One example is the 1896 A Dictionary of Slang, Jargon & Cant Embracing English, American, and Anglo-Indian Slang, Pidgin English, Gypsies' Jargon and Other Irregular Phraseology (link is to Vol. II). It's a little earlier than 1910, but some of the phrases labelled "American" would probably still have been in use fifteen years later. Entries are labelled with region, including some that are specific to New York and others that are more generally "American". A sample entry:

Swartwout (American), a verb of local (New York) origin or usage, signifying "to abscond," "to vamoose," "to skip." A Mr. Swartwout once decamped from that city, carrying with him a large amount of public money—hence its origin.
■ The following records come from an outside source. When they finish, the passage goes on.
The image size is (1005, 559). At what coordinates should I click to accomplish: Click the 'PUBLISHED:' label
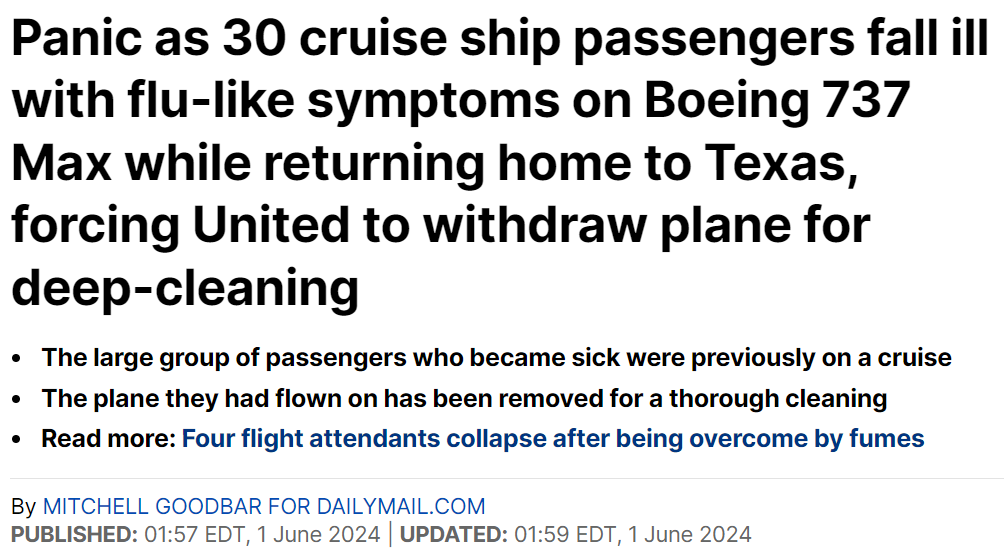(x=74, y=534)
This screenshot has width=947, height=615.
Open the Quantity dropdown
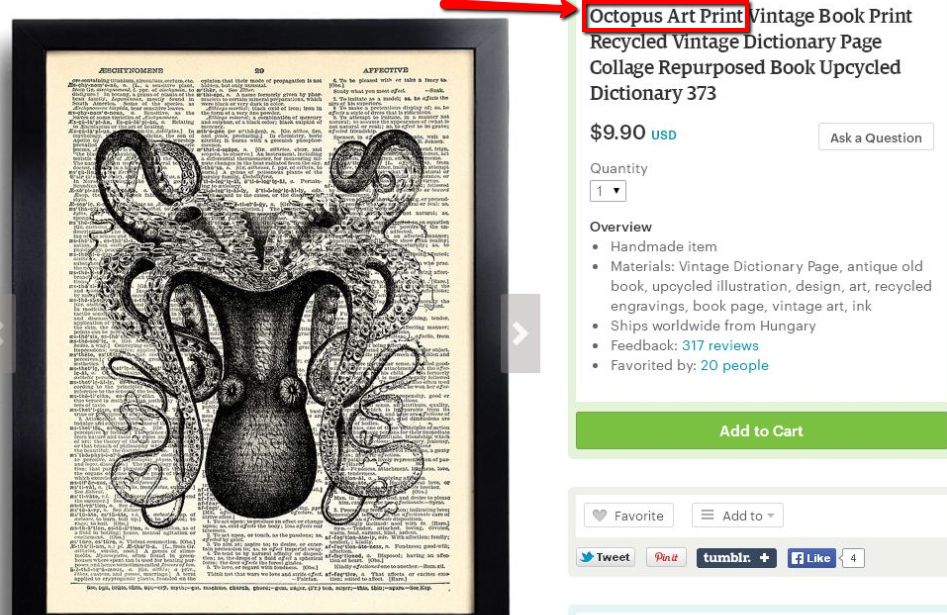point(608,191)
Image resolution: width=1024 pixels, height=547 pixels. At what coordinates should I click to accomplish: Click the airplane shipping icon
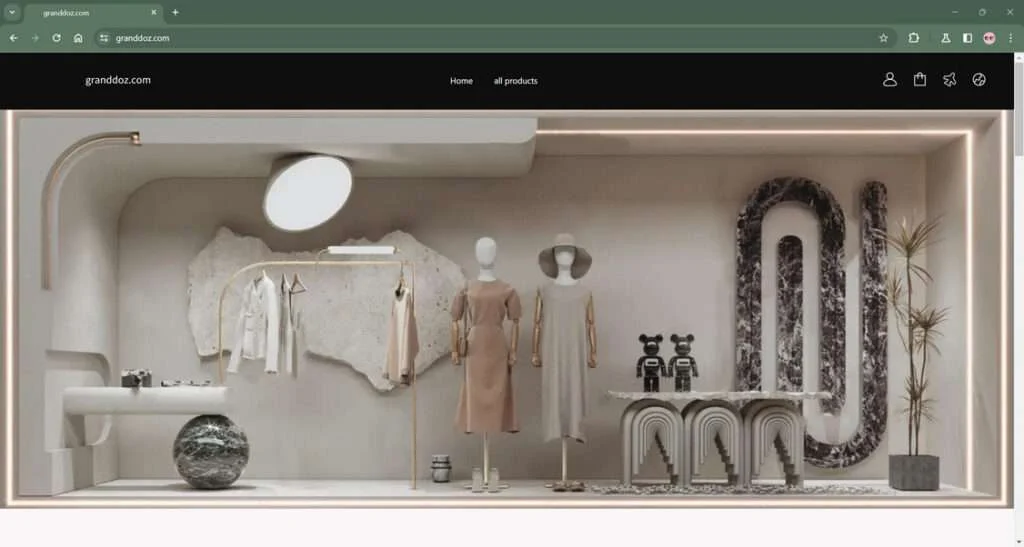click(950, 80)
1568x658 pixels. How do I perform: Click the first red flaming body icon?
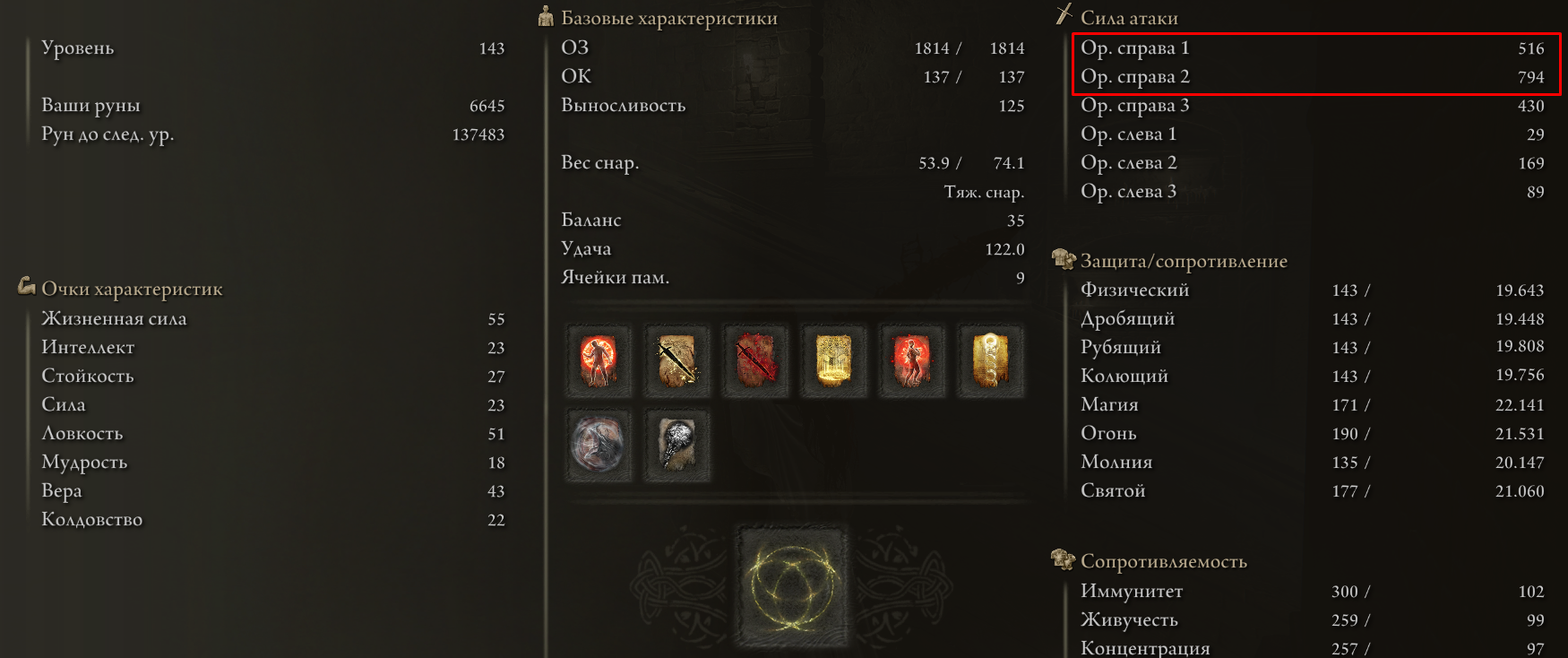pyautogui.click(x=599, y=360)
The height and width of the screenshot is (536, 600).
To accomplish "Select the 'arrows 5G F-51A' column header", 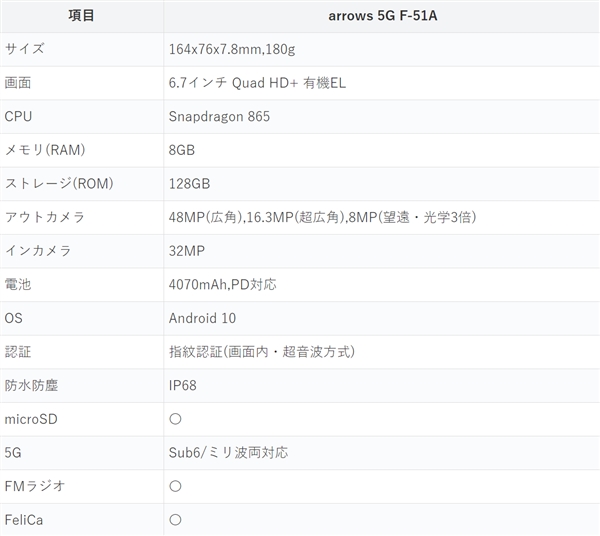I will click(x=381, y=16).
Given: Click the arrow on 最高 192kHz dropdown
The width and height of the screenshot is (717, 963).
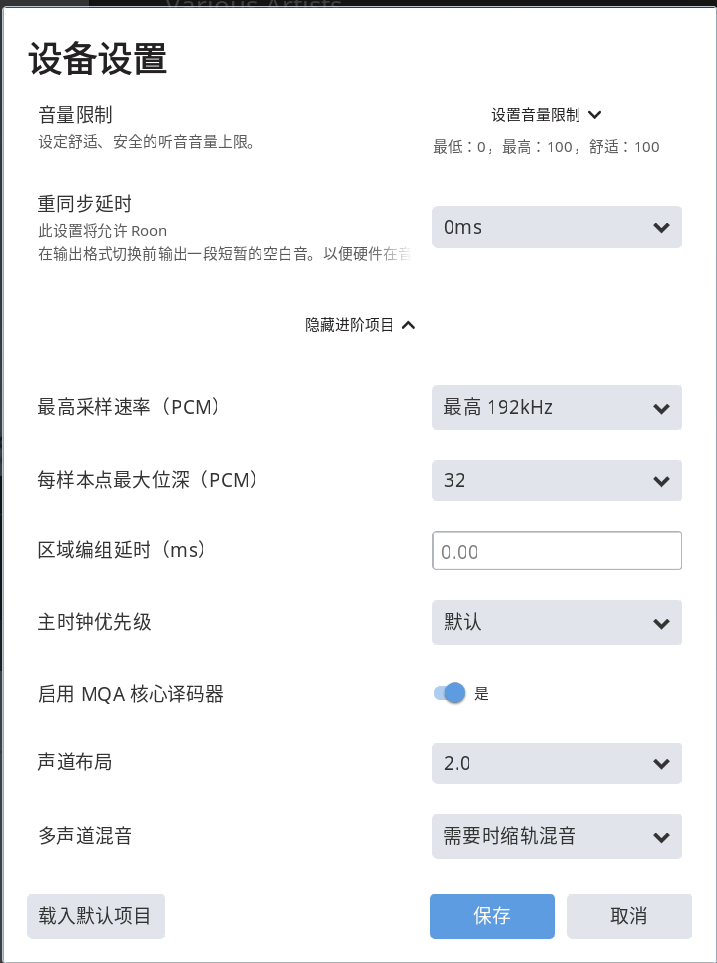Looking at the screenshot, I should point(660,408).
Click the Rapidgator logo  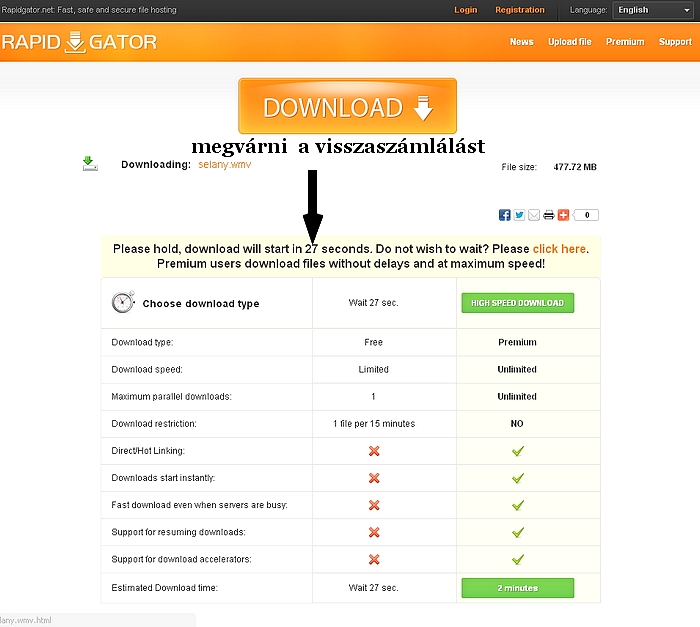78,43
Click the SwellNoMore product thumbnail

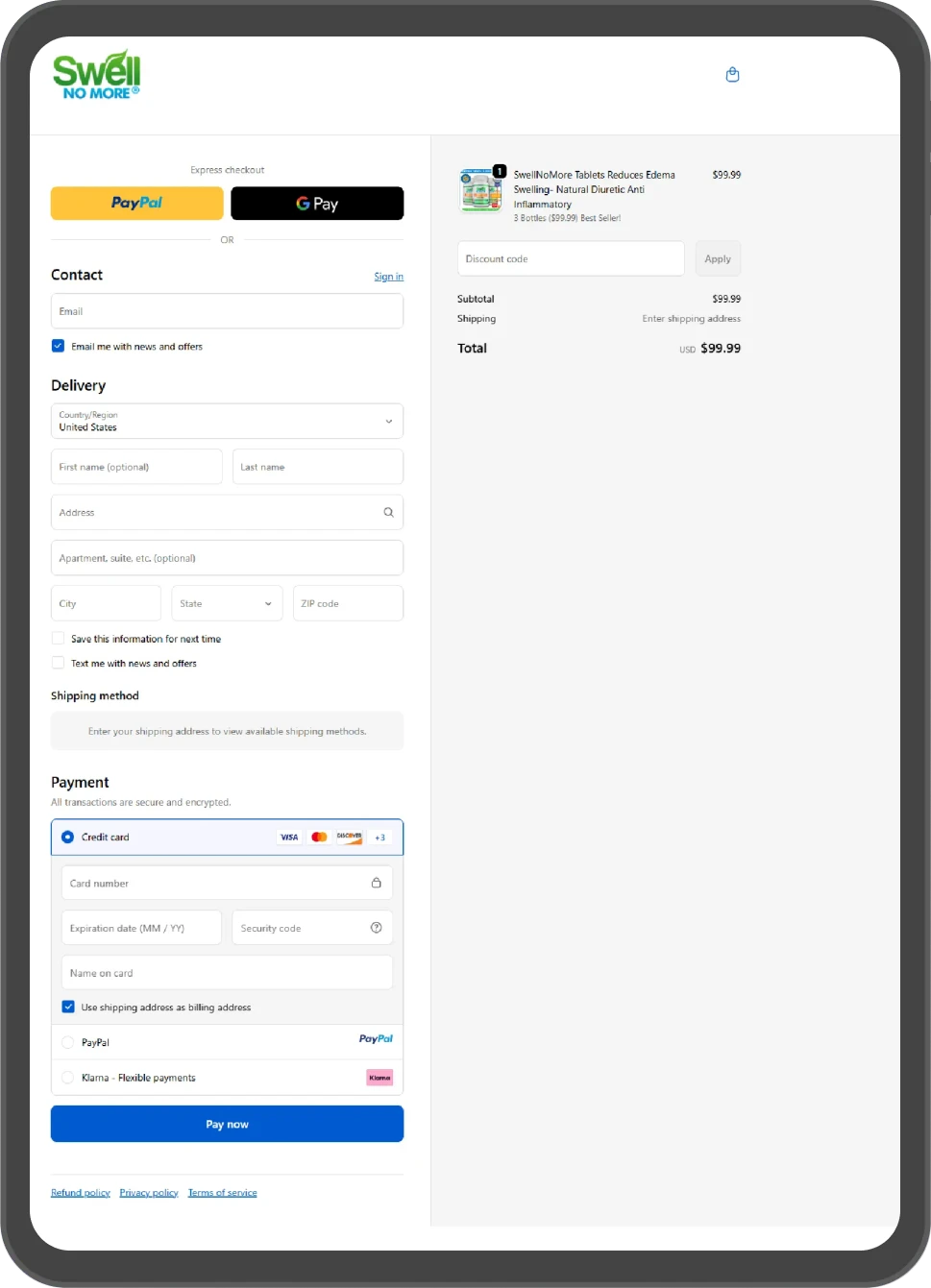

This dictionary and a few others very tantalizingly cite a New York Slang Dictionary, published by R.K. Fox, which I believe is Alfred Trumble's A Slang dictionary of New York, London and Paris : a collection of strange figures of speech, expressive terms and odd phrases used in the leading cities of the world, their origin, meaning and application / collected and arranged by a well-known detective ; containing portraits of celebrated criminals, with sketches of their lives. (1880; access via Hathi Trust.) The entries aren't labelled with origin, as Trumble's thesis is that "thieve's patter" is exactly the same all over the world(!), but he appears to have done most of his actual collecting in New York City so it may be useful to you.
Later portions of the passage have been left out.